While the heroic abilities of the NHS have been on display throughout the COVID-19 pandemic, the last year has also exposed the longstanding limitations and frailties of our underfunded healthcare system, says Maya Ward.

With an estimated 100,000 unfilled posts and staff turnover expected to increase due to emotional exhaustion, the health service’s workforce stands to be further stretched by an ageing population. By 2030, one in five people in the UK will be aged 65 or over – individually costing the NHS 2.5x more than the average 30-year-old.

However, a wave of private investment is flowing into the sector. We are seeing a new type of hybrid healthcare system emerge, where the sizeable supply-demand disparity is being partly alleviated by innovative enterprises accelerating the structural shifts brought forward by the pandemic.

Major crises are often the catalyst for innovation. Just as the Great Fire of London taught city planners to build smarter, more resistant urban environments, COVID-19 could help shape a more efficient healthcare system.


“Patients have also adjusted to digital services and are now accustomed to telephone or video appointments and medical tests arriving via post”


Catalysed by COVID

While healthcare has previously been a laggard in technological take up, the pandemic has accelerated both the adoption and proliferation of digital healthcare solutions. The opportunity for modernisation has received the buy-in of healthcare professionals, who witnessed the practical application of digitalisation first-hand during the pandemic, with remote appointments enabling the health system to remain open and often saving healthcare professionals substantial time.

Patients have also adjusted to digital services and are now accustomed to telephone or video appointments and medical tests arriving via post. This was facilitated by the NHS, which eased procurement journeys supporting the adoption of new technology.

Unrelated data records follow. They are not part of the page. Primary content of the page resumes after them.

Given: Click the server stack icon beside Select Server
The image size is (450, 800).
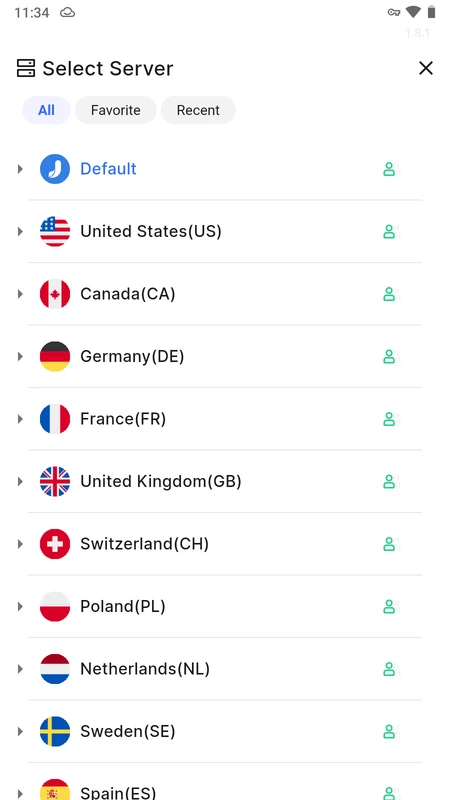Looking at the screenshot, I should coord(26,68).
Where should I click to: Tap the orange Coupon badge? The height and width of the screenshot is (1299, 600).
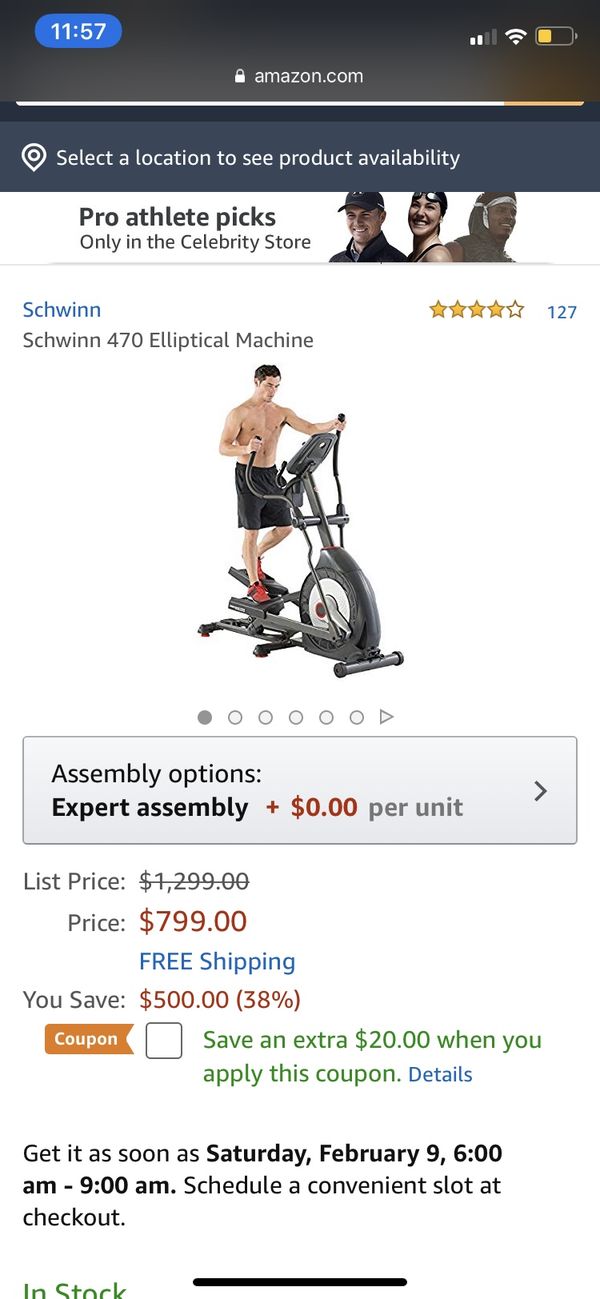click(88, 1039)
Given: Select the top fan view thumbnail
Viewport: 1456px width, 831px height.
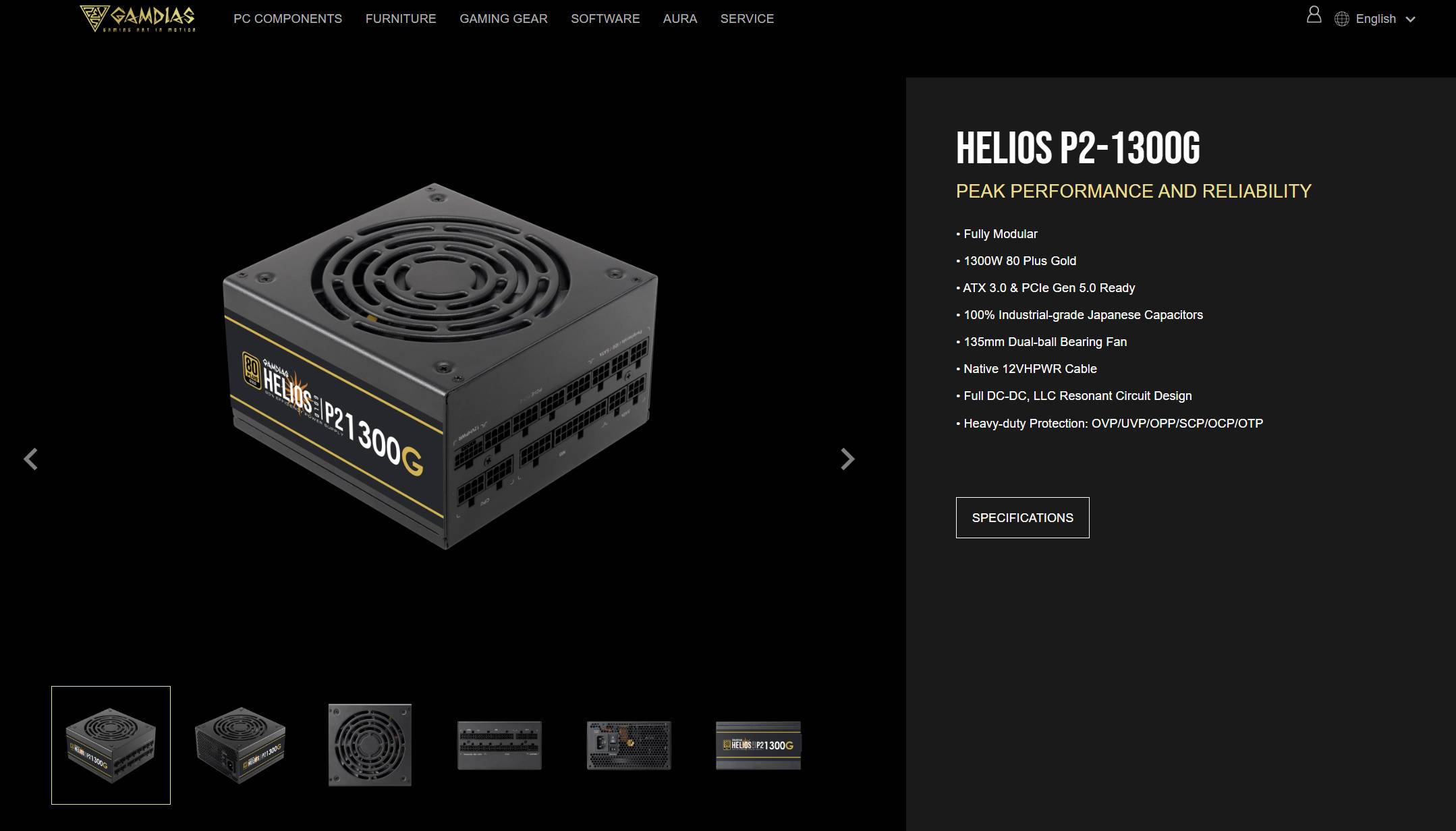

The digitalisation of the healthcare system should provide much needed efficiency as well as support better outcomes. For example, tools to help triage patients or request upfront diagnostic tests should help ensure face-to-face consultations only occur where necessary and when GPs have sufficient information to provide a  meaningful consultation. Taking some strain off GPs should also make the profession – which has seen a drop in new entrants – become more attractive, further mitigating the healthcare provision gap.

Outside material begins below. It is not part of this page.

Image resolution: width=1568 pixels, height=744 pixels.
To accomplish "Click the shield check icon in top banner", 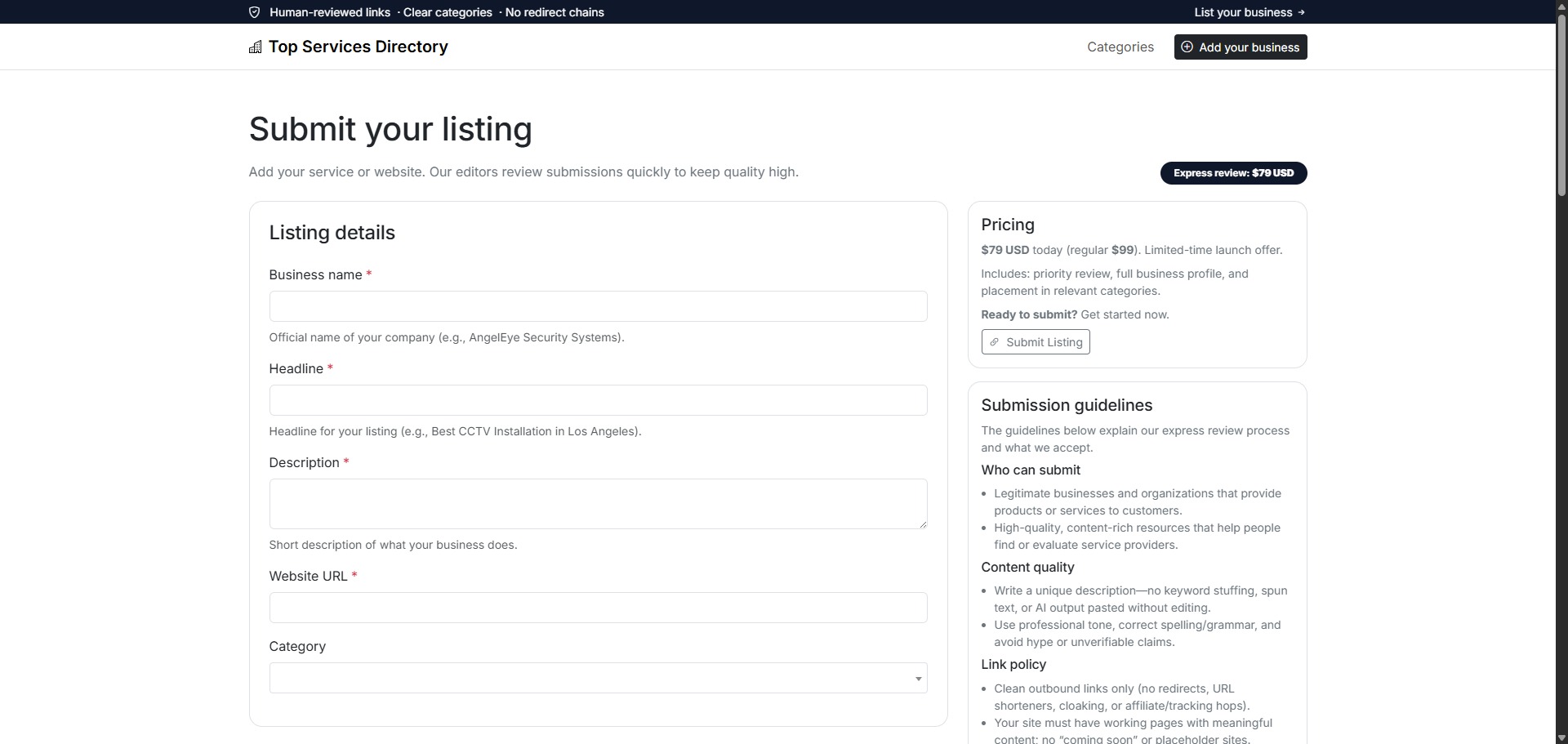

Tech-enabled diagnostics and imaging tools should also help ensure greater standardisation and better outcomes for patients. There is a significant shortage of radiologists in the UK, but tech platforms that utilise artificial intelligence to carry out initial screenings of an MRI or CT – which are then verified by a radiologist – better leverage healthcare professionals’ time and often provide more consistent outcomes.

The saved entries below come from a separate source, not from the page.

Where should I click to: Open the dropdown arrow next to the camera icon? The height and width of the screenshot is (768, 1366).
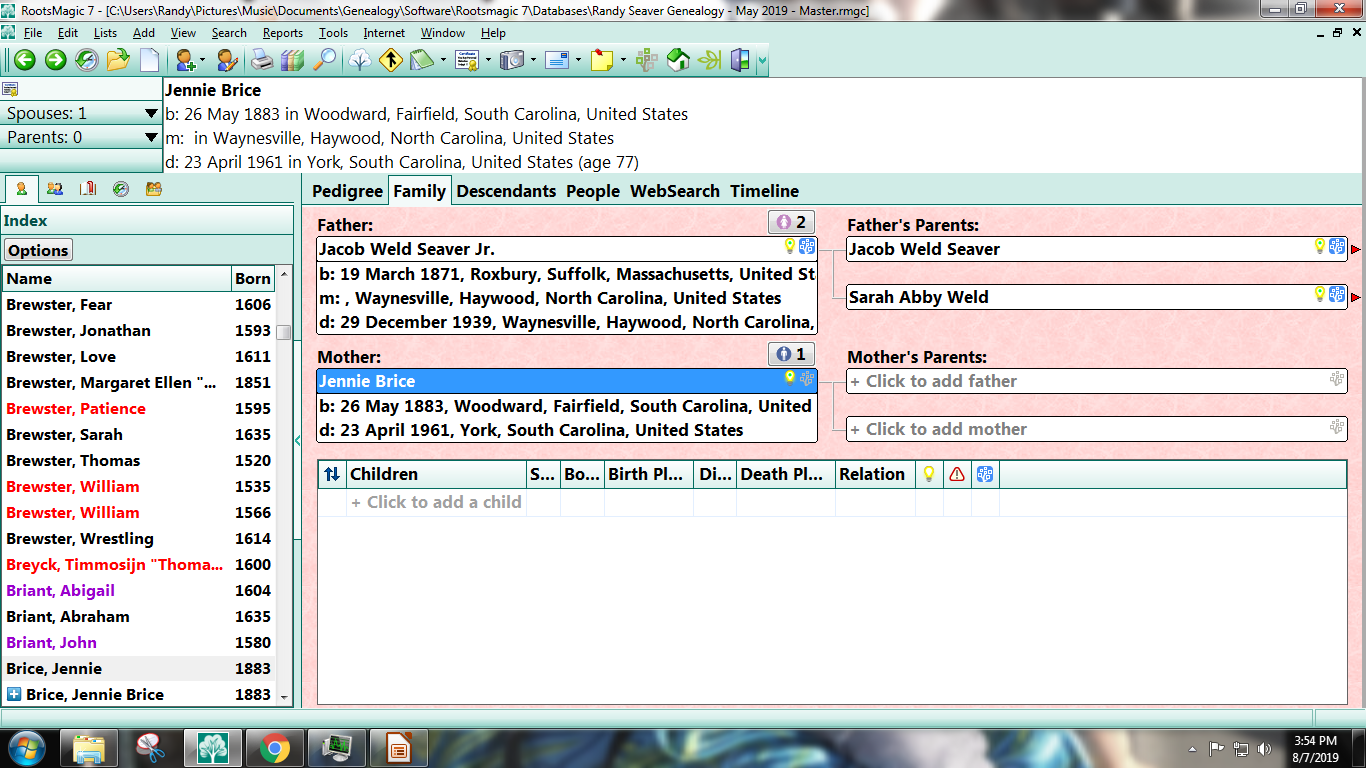(532, 60)
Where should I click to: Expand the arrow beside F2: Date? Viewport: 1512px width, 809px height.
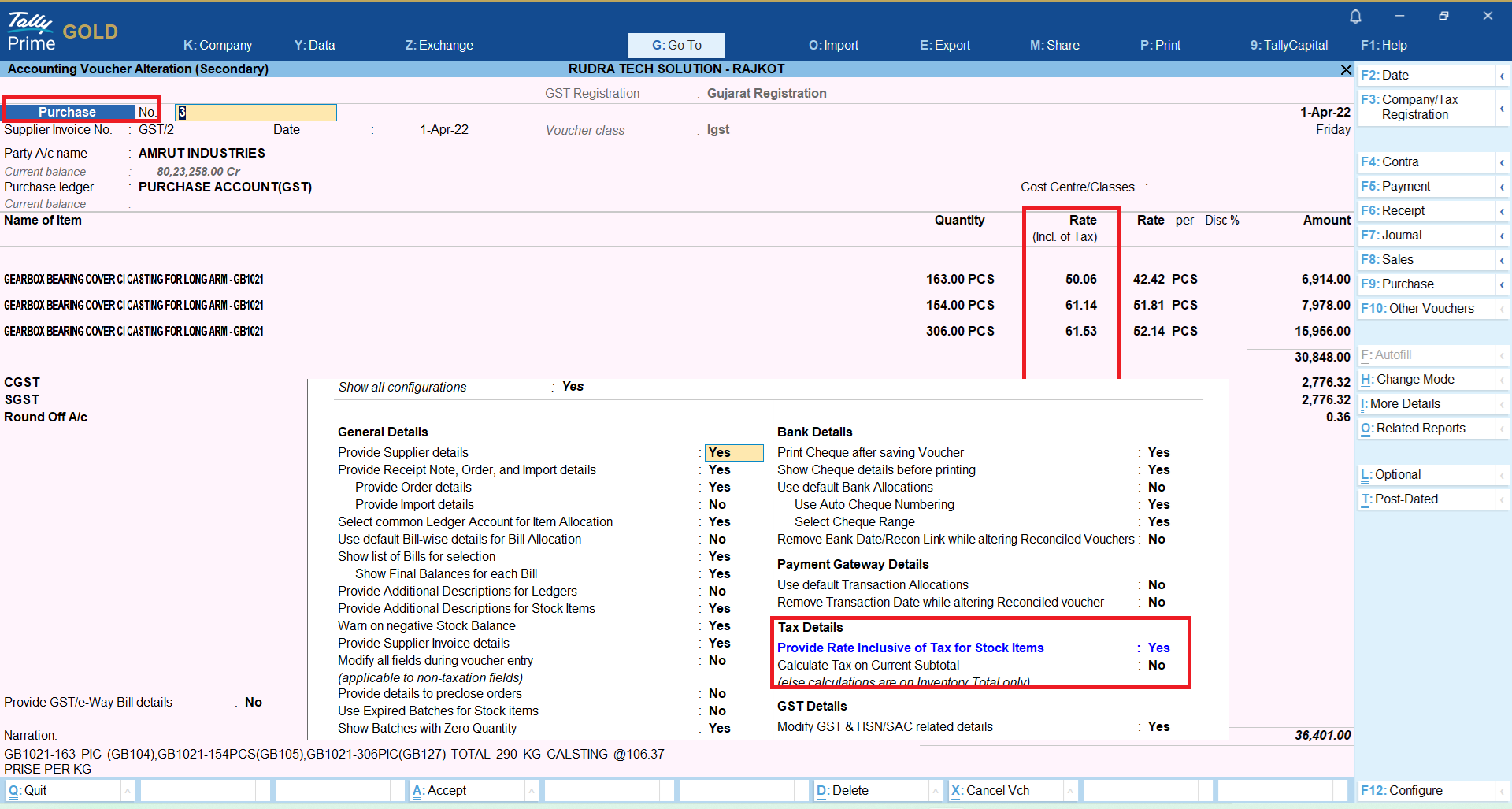pyautogui.click(x=1502, y=76)
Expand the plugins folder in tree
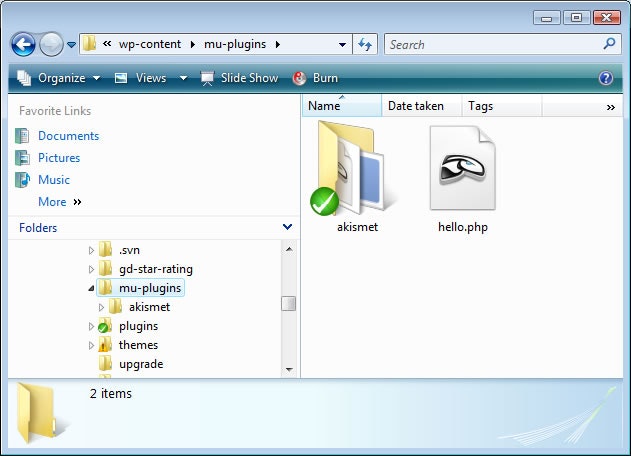Viewport: 631px width, 456px height. (92, 326)
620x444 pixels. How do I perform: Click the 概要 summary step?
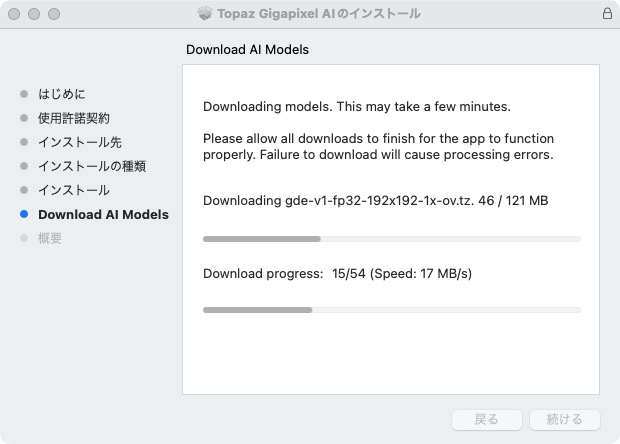tap(50, 238)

As a result, we should see the lines between primary and secondary care blur, with technology facilitating more joined up care provision in local ecosystems, involving pharmacies and community care providers, and many digital providers straddling the primary/secondary lines. In this way, digitalisation should actively support the move towards integrated care systems.

Firms at the forefront

These emerging hybrid healthcare solutions could offer a significant investment opportunity, especially the digital healthcare software and services companies leveraging technology to better support clinical outcomes. This is about ensuring patients access the right support in the right format at the right time.

For example, companies like eConsult are becoming market leaders in digital triage services to GP surgeries. With growth accelerating as a result of the pandemic, eConsult now has a c.50% market share and covers more than 3,300 GP practices. Developed by clinicians, the service enables the remote closure of c.70% of cases – hugely advantageous in optimising resource and capital allocation. Its recent acquisition of Q doctor, a video, telephone and SMS platform, ensures that patients requiring a consultation can do so via a range of mediums.

Another example is Kooth, an online mental wellbeing provider. It acts as a digital support community for those suffering from mental health issues, offering discussion boards, one-to-one messaging with mental health professionals, and informational articles and tips. With one in four people experiencing a mental health problem each year in England, private applications such as Kooth could help alleviate some of the pressure placed on healthcare systems.

While a hybrid healthcare system can improve outcomes for patients and better leverage time-poor healthcare professionals, a long-term approach is vital.

About the author

Maya Ward is associate director at Gresham House Ventures – a specialist investment firm focusing on digitally-driven businesses in the healthcare, consumer and services sectors.